■ DATA IN THIS EXERCISE:
** start **

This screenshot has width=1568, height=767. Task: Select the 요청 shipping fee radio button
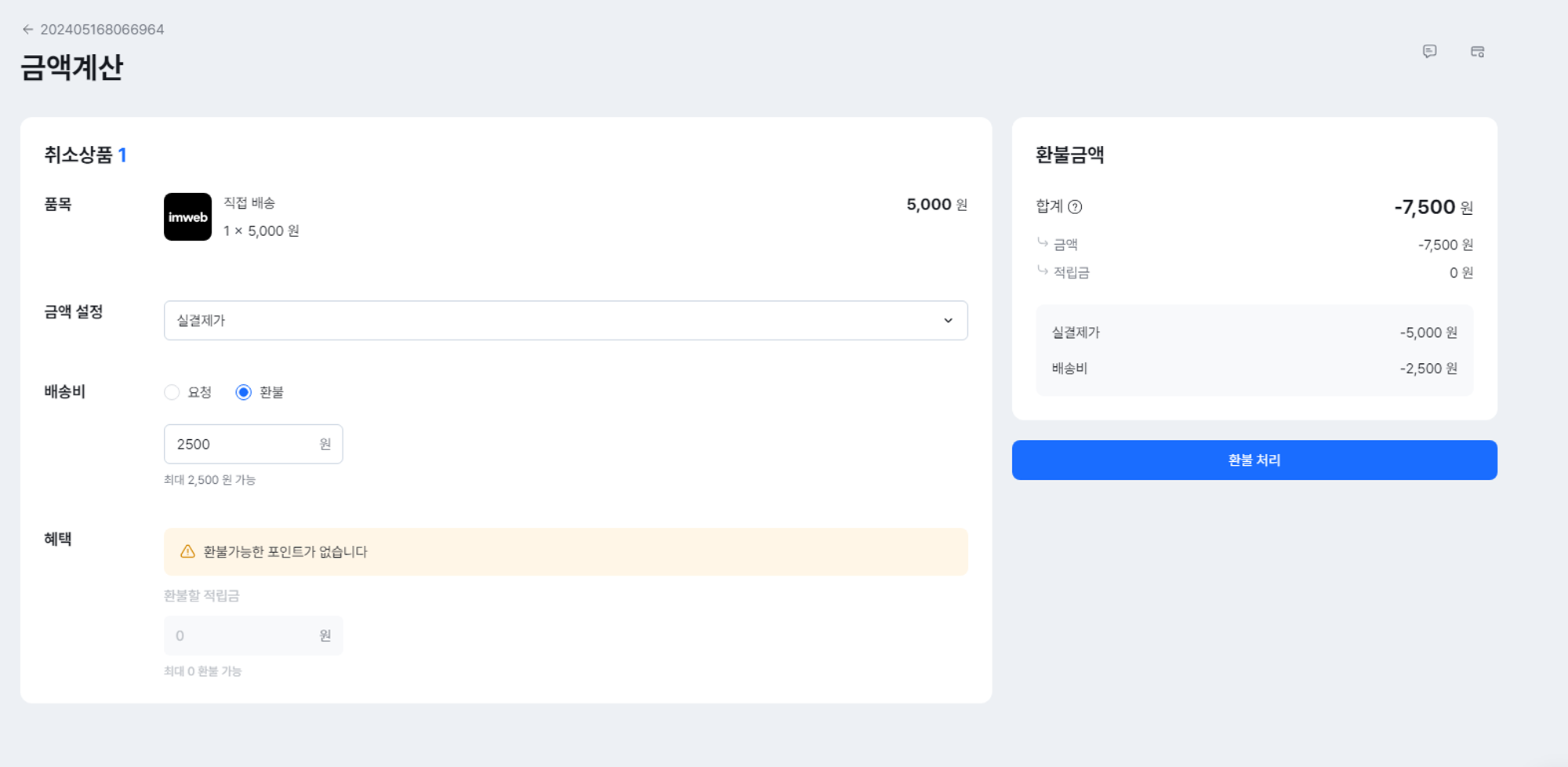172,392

** end **
** start **

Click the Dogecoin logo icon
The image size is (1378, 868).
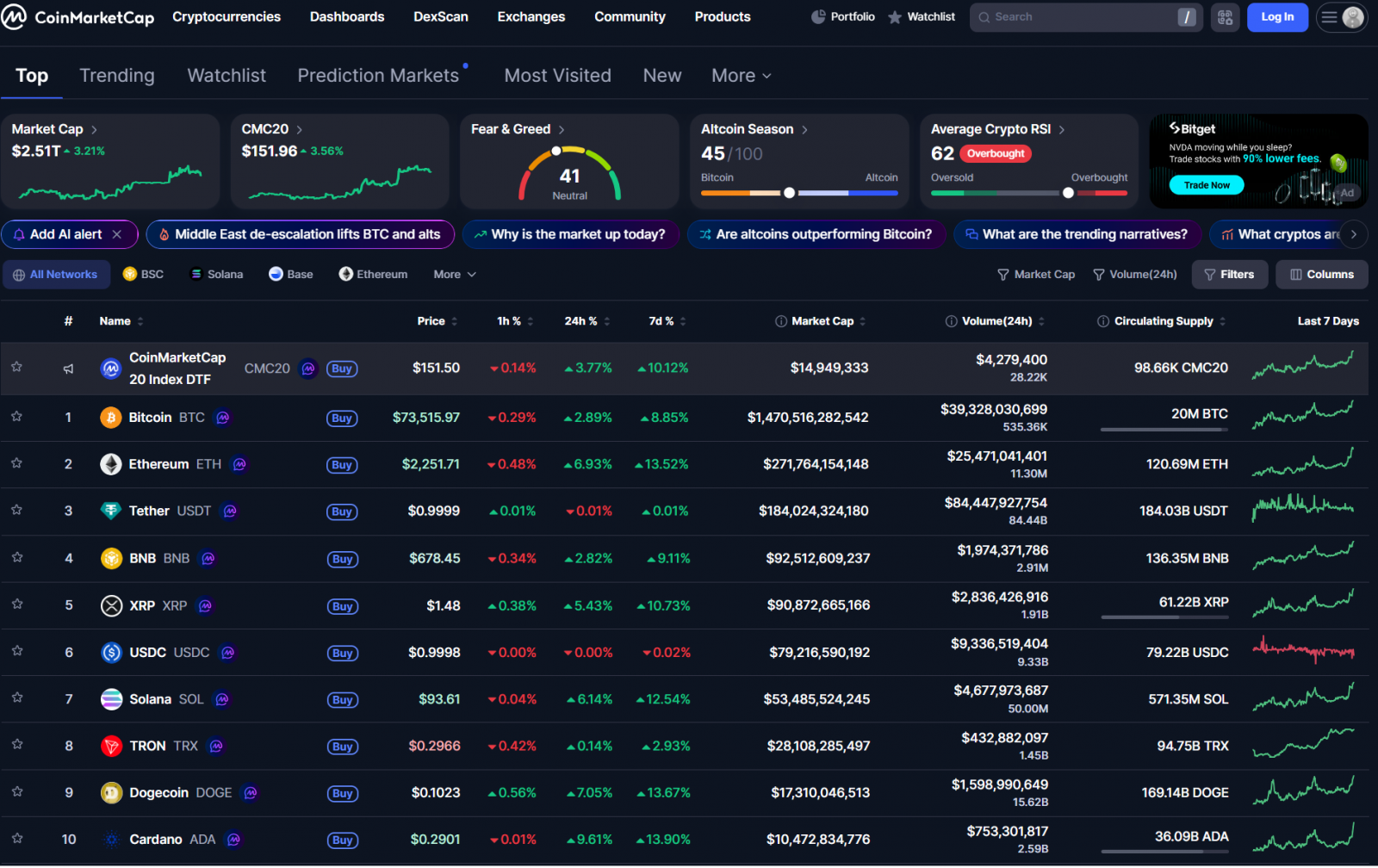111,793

** end **
** start **

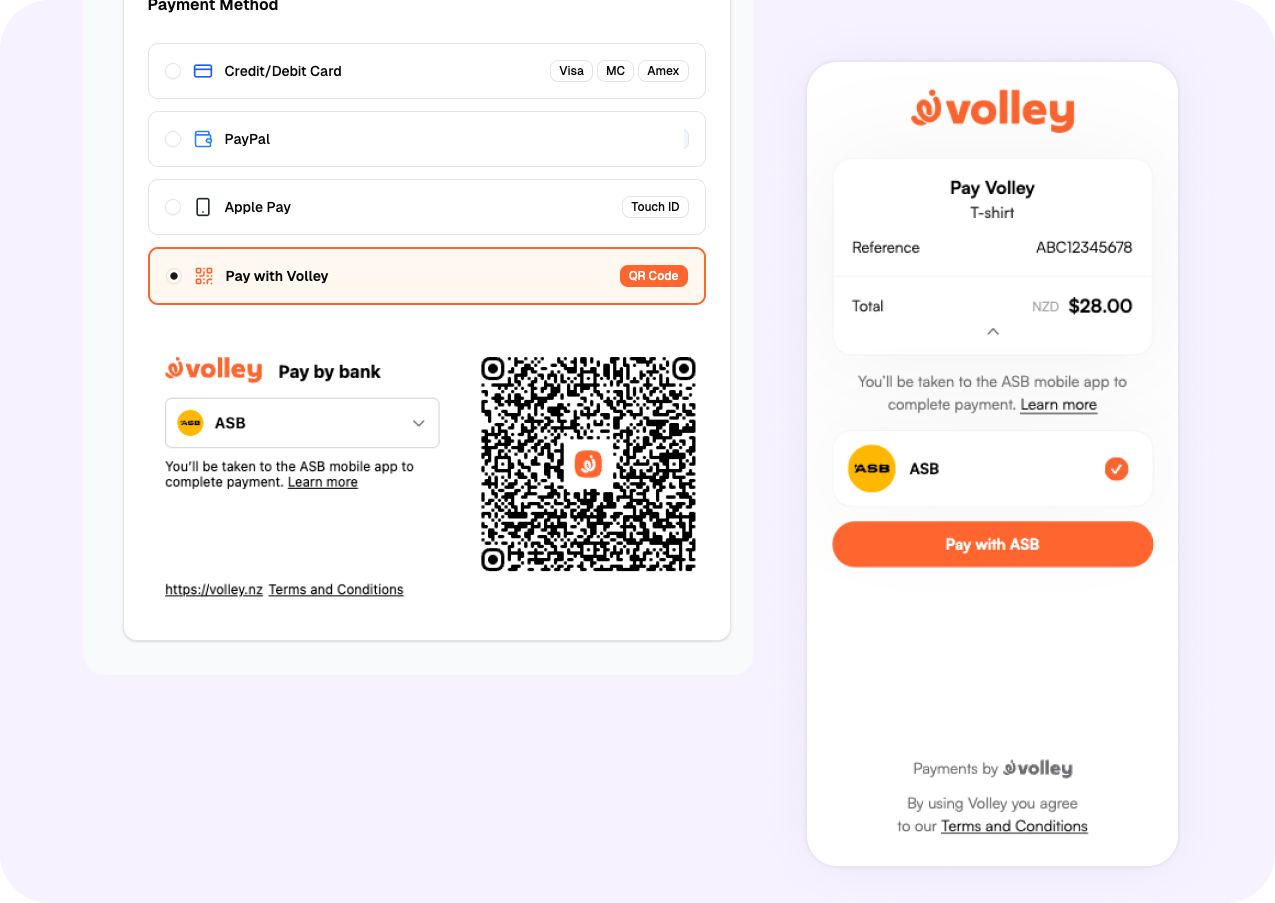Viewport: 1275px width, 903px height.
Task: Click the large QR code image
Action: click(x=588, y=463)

** end **

■ TASK PROMPT:
Copy out the records from the line with "Viewport: 1275px width, 903px height." up to and including the line with "Action: click(x=588, y=463)", without the pictures.

■ RESULT FOR THIS EXERCISE:
Viewport: 1275px width, 903px height.
Task: Click the large QR code image
Action: click(x=588, y=463)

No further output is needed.